Once you have a good handle on the what, when, why and how, you should tackle the ‘who’. Who influences behavior, who is passive, who makes decisions and about what and to what degree.
The workplace is constantly evolving and while most offices are similar they are seldom the same, simply because the determining factor in any organization is its people, and people are random, meaning the rules and norms of that group should be learnt. And as we have all been taught, learning requires you to be observant and take notes, and this applies to the work place too, more so during the first few days/months depending on the size of the organization.
For the first few weeks, develop and stick to a routine that allows you to take in as much as you can about how the company operates, solve questions related to the organization; what, when, why and how; and much like any other form of communication, the most important parts of it are non-verbal, so outside of what people have explicitly told you, pay attention to the behaviours not articulated; when do people eat, where, do they have personalized desks, what is on them etc.

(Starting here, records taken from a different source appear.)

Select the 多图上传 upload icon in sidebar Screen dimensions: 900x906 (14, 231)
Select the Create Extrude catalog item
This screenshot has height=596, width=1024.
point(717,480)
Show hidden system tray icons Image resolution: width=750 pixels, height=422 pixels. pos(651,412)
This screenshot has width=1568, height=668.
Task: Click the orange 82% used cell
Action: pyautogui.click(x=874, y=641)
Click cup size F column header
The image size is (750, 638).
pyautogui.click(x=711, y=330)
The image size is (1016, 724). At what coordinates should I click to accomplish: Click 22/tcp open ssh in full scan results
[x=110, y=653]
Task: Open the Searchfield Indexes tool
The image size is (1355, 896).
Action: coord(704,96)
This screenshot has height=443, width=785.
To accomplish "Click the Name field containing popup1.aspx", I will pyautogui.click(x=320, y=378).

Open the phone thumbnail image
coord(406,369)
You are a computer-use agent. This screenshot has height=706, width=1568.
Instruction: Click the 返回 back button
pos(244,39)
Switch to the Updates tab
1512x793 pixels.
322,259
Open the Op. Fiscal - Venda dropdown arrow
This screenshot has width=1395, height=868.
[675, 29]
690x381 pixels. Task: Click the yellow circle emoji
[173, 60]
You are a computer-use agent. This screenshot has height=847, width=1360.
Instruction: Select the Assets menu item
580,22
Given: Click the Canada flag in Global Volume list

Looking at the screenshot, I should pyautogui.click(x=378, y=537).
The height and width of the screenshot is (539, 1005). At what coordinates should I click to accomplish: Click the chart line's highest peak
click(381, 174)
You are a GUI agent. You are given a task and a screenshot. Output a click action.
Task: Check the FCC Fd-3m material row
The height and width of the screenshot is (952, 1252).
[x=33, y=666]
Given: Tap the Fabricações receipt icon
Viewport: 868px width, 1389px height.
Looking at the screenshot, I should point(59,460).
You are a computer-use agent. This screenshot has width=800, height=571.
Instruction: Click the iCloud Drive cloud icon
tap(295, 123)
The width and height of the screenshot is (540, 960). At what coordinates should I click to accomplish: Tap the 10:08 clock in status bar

Once you have a good handle on the what, when, why and how, you should tackle the ‘who’. Who influences behavior, who is passive, who makes decisions and about what and to what degree. While you may not necessarily want or need to play office politics, you do want to know who is politically motivated and what their motivations are.
Once you have a sense of the company, routinely engage with different people, from different departments of the company. This will give you a good understanding of the organization’s culture and inform how you are placed within it, if it needs changing, and how you want to interact with it.
All in all every workplace is essentially a place to build your short and long term networks, make the most of every engagement, understand how you can purpose them toward your goals and stay true to yourself.